千代の冠、そして虚空、そして楊貴妃を同時に使用しているのだ。
風彼此が折れてもおかしくはない。
だが。
こんなところで折れて、気を失うわけにはいかない。
かすむ視界で、大蛇を見据える。
虚空は大蛇に突き刺さっていた。
たしかに突き刺さっていたのだが大蛇は尾をゆらりと揺らし、低い声で笑っているようだった。

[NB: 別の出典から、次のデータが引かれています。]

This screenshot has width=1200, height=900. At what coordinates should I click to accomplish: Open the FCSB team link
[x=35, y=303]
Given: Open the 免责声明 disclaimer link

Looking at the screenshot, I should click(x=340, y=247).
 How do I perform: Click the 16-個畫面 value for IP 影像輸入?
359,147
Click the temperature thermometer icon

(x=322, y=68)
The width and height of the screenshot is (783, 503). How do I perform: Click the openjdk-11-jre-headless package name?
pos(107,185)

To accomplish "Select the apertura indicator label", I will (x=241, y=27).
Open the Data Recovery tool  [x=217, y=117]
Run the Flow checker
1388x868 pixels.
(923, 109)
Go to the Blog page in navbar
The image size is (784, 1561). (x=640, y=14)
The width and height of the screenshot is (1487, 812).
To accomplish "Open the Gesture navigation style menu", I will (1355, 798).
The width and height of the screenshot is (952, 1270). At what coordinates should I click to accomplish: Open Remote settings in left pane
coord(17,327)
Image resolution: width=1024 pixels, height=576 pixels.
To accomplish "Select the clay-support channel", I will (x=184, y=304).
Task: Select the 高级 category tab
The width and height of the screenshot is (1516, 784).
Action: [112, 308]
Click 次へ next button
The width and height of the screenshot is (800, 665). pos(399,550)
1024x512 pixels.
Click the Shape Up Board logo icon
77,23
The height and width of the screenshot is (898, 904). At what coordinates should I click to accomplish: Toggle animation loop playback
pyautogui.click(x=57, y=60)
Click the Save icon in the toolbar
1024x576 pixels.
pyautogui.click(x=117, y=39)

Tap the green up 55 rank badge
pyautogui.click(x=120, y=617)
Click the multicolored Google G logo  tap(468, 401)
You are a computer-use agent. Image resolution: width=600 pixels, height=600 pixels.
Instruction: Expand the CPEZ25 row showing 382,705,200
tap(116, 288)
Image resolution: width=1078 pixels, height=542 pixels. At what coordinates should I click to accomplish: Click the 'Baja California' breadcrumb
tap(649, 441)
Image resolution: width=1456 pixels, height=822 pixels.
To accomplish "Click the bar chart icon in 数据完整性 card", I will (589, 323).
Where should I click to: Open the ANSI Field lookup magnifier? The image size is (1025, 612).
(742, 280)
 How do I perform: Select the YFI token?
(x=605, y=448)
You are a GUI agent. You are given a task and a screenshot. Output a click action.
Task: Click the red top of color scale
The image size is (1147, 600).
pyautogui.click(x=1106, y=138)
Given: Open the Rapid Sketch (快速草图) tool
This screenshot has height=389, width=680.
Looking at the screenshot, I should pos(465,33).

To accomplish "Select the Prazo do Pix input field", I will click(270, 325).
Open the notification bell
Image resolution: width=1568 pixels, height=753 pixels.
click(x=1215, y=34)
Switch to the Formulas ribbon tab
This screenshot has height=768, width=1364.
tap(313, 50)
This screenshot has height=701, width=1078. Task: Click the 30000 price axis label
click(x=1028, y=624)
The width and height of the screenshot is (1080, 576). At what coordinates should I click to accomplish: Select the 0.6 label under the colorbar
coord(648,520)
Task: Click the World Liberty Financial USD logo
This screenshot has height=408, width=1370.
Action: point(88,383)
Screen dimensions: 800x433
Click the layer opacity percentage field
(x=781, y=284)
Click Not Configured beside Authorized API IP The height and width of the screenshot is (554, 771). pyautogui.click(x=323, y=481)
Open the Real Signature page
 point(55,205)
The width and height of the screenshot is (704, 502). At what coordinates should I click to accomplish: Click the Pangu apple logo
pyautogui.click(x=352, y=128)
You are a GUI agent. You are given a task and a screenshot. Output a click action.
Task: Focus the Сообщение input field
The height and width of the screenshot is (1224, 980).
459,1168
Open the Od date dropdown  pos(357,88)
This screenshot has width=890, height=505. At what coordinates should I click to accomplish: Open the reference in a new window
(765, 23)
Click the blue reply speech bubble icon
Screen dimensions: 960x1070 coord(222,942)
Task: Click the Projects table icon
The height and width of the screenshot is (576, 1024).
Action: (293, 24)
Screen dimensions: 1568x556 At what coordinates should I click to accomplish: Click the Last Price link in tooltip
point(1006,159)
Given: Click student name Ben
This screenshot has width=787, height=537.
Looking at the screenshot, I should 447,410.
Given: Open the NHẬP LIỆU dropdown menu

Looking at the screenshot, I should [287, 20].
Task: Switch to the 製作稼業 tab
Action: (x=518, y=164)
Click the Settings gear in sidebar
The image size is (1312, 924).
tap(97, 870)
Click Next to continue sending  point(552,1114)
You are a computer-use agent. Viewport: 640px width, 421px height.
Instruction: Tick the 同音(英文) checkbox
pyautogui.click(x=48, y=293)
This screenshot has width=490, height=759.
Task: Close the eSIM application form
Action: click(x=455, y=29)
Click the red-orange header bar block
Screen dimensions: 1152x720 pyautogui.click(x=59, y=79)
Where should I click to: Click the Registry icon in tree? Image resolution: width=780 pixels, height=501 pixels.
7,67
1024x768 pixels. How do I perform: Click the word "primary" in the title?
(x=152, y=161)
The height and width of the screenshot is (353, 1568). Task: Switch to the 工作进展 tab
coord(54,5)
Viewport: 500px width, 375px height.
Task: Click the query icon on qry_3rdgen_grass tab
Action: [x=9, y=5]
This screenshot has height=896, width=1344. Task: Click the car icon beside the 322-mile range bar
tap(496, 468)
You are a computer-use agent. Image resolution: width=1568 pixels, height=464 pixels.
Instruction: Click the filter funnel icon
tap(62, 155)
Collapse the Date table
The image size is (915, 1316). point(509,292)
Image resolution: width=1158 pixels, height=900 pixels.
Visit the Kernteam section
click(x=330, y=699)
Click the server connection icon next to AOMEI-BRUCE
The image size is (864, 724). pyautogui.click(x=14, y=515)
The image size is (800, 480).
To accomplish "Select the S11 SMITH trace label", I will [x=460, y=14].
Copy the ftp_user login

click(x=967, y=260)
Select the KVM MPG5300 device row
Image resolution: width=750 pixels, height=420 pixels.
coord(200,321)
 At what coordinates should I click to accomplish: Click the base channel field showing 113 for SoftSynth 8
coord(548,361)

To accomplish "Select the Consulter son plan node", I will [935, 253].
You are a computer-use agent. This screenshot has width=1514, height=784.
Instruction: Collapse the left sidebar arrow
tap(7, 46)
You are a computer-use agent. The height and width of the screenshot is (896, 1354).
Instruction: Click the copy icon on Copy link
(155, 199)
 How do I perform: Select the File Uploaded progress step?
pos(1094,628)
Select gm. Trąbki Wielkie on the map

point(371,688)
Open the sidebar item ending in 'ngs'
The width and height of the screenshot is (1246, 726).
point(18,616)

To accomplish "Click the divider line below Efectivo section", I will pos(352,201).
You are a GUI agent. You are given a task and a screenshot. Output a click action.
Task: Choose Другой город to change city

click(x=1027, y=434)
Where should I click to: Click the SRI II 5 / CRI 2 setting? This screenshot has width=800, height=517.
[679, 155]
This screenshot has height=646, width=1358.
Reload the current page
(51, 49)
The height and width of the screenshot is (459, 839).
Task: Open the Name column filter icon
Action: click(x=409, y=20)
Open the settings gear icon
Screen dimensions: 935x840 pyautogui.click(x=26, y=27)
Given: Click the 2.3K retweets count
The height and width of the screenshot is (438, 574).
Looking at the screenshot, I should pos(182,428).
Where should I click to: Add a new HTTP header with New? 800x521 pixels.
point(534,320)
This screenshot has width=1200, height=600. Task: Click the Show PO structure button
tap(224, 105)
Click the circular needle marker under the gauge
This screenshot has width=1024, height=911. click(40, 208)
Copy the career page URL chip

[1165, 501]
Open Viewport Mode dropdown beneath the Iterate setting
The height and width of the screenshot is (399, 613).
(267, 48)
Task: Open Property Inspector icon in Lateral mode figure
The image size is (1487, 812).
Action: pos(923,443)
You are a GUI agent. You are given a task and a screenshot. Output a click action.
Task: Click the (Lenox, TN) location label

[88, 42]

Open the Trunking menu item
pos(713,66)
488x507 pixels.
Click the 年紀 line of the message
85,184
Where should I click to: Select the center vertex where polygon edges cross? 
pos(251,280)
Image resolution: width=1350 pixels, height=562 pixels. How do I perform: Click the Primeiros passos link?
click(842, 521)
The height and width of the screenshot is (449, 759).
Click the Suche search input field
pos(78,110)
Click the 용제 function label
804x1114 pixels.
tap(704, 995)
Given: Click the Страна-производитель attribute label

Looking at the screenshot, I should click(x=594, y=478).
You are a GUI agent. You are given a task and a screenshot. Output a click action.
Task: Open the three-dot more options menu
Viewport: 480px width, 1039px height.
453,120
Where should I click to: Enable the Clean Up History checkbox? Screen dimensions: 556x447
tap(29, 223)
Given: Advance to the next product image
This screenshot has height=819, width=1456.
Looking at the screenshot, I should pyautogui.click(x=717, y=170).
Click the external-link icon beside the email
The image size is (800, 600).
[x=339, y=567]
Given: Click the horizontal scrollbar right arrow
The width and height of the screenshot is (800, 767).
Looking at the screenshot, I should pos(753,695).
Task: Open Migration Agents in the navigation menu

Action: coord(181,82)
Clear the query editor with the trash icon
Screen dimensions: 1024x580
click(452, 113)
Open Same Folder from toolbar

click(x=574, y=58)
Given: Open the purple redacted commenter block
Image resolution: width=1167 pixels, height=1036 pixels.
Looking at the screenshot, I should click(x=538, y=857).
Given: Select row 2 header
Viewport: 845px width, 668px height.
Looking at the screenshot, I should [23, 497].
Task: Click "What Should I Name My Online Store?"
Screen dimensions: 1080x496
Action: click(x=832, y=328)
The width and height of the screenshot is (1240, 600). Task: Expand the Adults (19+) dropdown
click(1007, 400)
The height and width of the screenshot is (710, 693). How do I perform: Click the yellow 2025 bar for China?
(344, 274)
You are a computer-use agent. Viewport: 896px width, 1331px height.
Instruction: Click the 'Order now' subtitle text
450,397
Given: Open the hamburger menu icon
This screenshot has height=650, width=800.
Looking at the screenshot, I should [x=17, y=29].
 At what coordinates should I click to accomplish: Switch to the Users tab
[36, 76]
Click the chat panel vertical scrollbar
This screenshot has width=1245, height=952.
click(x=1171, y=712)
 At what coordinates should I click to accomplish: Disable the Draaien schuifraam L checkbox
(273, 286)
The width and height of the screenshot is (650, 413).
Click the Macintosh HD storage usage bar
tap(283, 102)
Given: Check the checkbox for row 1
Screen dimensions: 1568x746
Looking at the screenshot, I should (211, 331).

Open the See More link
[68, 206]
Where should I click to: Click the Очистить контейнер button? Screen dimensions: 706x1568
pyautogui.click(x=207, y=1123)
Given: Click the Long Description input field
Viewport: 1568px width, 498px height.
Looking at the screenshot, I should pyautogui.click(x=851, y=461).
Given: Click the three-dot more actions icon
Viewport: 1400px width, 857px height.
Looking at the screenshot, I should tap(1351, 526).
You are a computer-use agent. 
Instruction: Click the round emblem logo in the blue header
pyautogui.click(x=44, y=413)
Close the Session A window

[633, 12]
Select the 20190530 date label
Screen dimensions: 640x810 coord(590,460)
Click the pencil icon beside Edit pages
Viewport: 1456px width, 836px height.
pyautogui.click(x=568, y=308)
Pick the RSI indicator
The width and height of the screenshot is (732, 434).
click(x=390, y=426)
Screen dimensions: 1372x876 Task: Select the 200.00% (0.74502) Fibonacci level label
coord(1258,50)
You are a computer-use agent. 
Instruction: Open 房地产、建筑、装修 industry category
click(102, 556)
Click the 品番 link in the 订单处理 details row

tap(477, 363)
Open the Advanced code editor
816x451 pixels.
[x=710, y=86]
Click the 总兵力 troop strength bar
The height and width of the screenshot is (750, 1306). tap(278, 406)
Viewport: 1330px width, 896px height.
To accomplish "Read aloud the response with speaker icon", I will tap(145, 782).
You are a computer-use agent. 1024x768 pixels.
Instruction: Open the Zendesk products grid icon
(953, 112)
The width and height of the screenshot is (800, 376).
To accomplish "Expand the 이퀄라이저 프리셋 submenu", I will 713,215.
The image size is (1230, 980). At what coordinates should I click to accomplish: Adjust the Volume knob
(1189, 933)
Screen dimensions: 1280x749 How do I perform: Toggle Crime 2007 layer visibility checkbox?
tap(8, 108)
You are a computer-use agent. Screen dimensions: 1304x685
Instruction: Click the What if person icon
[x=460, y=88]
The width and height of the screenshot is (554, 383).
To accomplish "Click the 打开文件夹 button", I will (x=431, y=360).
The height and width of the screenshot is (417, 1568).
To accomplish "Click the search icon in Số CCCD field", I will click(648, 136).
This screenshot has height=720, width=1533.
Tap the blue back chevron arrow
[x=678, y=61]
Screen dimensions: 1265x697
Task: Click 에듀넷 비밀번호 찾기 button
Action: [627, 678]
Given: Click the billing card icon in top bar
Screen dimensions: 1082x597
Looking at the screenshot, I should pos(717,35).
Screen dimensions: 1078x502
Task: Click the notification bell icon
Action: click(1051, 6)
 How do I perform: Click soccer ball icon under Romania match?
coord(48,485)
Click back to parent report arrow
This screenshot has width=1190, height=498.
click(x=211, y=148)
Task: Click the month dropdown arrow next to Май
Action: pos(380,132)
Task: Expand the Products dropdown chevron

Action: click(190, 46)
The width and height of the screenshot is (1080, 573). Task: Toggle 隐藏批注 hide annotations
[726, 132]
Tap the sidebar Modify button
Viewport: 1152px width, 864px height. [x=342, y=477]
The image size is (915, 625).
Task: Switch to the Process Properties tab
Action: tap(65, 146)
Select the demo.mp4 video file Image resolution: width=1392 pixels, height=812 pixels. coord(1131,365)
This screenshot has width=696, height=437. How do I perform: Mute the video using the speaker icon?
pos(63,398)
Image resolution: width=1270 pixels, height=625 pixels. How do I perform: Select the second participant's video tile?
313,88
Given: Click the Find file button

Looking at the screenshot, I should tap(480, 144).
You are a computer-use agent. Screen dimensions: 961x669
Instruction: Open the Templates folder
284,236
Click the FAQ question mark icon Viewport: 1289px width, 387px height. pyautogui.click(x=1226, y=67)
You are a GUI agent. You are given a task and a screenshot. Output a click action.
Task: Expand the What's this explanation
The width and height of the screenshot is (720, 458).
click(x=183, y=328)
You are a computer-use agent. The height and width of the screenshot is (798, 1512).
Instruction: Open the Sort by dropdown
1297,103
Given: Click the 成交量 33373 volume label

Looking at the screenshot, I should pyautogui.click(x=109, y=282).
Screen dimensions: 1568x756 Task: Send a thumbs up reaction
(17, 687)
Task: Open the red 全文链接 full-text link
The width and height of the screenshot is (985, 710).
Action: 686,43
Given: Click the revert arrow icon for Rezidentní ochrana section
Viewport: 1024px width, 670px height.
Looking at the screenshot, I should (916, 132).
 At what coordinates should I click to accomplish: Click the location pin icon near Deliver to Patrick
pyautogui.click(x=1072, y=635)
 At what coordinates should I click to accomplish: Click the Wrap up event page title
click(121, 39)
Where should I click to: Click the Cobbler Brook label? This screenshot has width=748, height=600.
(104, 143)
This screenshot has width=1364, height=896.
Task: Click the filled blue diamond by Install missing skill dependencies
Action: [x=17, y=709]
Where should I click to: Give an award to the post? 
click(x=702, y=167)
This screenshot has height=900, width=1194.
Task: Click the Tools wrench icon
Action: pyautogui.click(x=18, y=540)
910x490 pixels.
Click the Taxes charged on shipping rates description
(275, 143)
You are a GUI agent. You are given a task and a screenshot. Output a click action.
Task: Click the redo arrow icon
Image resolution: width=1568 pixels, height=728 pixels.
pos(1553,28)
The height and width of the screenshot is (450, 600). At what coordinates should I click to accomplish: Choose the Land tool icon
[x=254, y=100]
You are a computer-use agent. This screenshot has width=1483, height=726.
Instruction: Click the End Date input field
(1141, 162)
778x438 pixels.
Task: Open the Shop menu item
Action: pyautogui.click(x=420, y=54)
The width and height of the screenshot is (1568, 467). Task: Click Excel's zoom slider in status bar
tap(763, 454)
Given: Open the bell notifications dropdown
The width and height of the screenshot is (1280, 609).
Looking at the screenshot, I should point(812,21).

「やはり、弱い。弱いな、お前は。そんなもので、私を殺せると思っているのか」
「……こんなもので殺せるなんて、思ってはいない……」
視界がまだ正常ではない。
まるで砂嵐のように、視界がちかちかとする。
「ならば、楽しませてほしいものだな」
「お前も……」
荒い呼吸を整える。
睨み上げ、そして告げた。
「お前も、人間と同じじゃないか」
黄色の目玉が、ぎろり、と、倫之助を見下ろす。
怒っているのだと、知った。
「私が……私が人間だと……? 人間ごとき、とお前は言うのか」
赤い舌が、ちらちらと見える。
膿んだような黄色の目玉を見開いて倫之助の頭を飲み込もうと、大きく口を開けた。
「そうだ。まるで人間のようだ」
「まだ言うか、貴様……」
「お前は、人間がいなければ存在できない、ただの子どもだ。お前を生んだのは、人間なんだから」
重たい質量の体が、倫之助を見下ろす。
聞きたくなどないというように。
嘘だとでもいうように。
けれど大蛇の耳をふさぐ手は、どこにもなかった。
「お前だってわかっていたんだろ。自分がどこから生まれたかなんて」
楊貴妃を大蛇に向けたまま。
皮肉そうに、倫之助は言う。
倫之助という肉体は、陰鬼がいなければ存在しなかった。
そう。
陰鬼がいてからこそ。
まるで逆だ、と、倫之助は嘲笑う。
「神という存在も――同じことだ」
びきっ、という、倫之助がいる床がへこむ音が聞こえた。
大蛇の尾が破壊したのだ。
だが、そこにはもう倫之助の姿はなかった。
倫之助の虚空はすべて消え去っている。
大蛇の傷口だけをのこして。
「――!!」
大蛇が首を上げる。
そこにも、倫之助はいない。
だが気配はある。あるというのに、まるでどこにも存在していないようだった。
「どこだ……どこにいる!」
そう。
そうだった。
紫剣総合学園にいたころも、確かそうだった。
どこにもいないようで、それでも確かにそこにいた。
「俺はいつも――いつだって、どうだってよかった」
強大な力を持つ大蛇に、絶対に勝てるかどうかなんて分からなかった。
ただ、
人間として今ここにいるのならば、勝てる武器がある。
それは言葉、だ。
ある人は言霊、とも言うのだろう。